Patriarchal AI: How ChatGPT can harm a woman’s career

0 comments | 31 shares

Estimated reading time: 5 minutes

Ruhi Khan

April 26th, 2024

Patriarchal AI: How ChatGPT can harm a woman’s career

0 comments | 31 shares

Estimated reading time: 5 minutes

Ruhi Khan, ESRC researcher at the LSE, argues that as companies increasingly use artificial intelligence and people gravitate towards relying on large language model chatbots like ChatGPT for ubiquitous tasks at work, bias often goes unchecked and the harms that are perpetuated could easily destroy a woman’s career, if left unchallenged.
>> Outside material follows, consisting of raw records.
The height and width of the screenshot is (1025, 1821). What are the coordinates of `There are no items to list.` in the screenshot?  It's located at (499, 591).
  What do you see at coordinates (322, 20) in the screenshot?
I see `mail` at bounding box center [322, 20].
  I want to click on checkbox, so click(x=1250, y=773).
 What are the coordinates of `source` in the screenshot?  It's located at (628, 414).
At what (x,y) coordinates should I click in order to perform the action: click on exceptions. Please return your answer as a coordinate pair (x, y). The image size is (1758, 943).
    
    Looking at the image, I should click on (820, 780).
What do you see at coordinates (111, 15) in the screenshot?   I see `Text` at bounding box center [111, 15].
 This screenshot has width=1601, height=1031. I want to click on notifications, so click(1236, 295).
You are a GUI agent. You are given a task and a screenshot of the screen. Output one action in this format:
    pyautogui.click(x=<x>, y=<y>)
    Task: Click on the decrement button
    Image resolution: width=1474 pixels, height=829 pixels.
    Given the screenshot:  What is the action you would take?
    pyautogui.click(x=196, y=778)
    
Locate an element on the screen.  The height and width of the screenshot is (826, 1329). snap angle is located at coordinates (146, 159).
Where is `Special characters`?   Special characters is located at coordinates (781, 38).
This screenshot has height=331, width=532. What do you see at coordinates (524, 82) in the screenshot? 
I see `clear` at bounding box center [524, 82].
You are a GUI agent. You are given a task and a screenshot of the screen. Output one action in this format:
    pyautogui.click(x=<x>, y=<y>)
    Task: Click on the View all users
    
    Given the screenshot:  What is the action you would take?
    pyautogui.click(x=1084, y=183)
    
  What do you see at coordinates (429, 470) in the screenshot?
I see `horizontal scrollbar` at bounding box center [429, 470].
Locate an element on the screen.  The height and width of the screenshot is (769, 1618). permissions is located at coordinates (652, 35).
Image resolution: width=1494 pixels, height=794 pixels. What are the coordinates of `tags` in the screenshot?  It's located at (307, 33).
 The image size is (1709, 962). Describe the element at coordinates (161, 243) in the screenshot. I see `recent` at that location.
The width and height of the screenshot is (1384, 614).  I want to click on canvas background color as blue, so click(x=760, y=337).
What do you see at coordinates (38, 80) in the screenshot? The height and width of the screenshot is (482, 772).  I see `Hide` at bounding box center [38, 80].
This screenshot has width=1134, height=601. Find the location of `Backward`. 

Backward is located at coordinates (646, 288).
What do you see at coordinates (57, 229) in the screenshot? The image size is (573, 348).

In February, at an Ofcom roundtable on researching online violence against women and girls, I argued that AI discrimination is as much a part of this online violence as any other aspect. Even though the harm may not be visible at first, it leaves a deep and lasting impact, and while it’s easy to get caught up in the glamour and the hype of artificial intelligence, it is equally important to keep an eye on the harms that technologies can perpetuate. Many of us working on gender and race in technology have been consistently drawing attention to the biases that are deeply embedded in artificial intelligence, and we often find that people are unaware of how deeply biased ChatGPT responses could be.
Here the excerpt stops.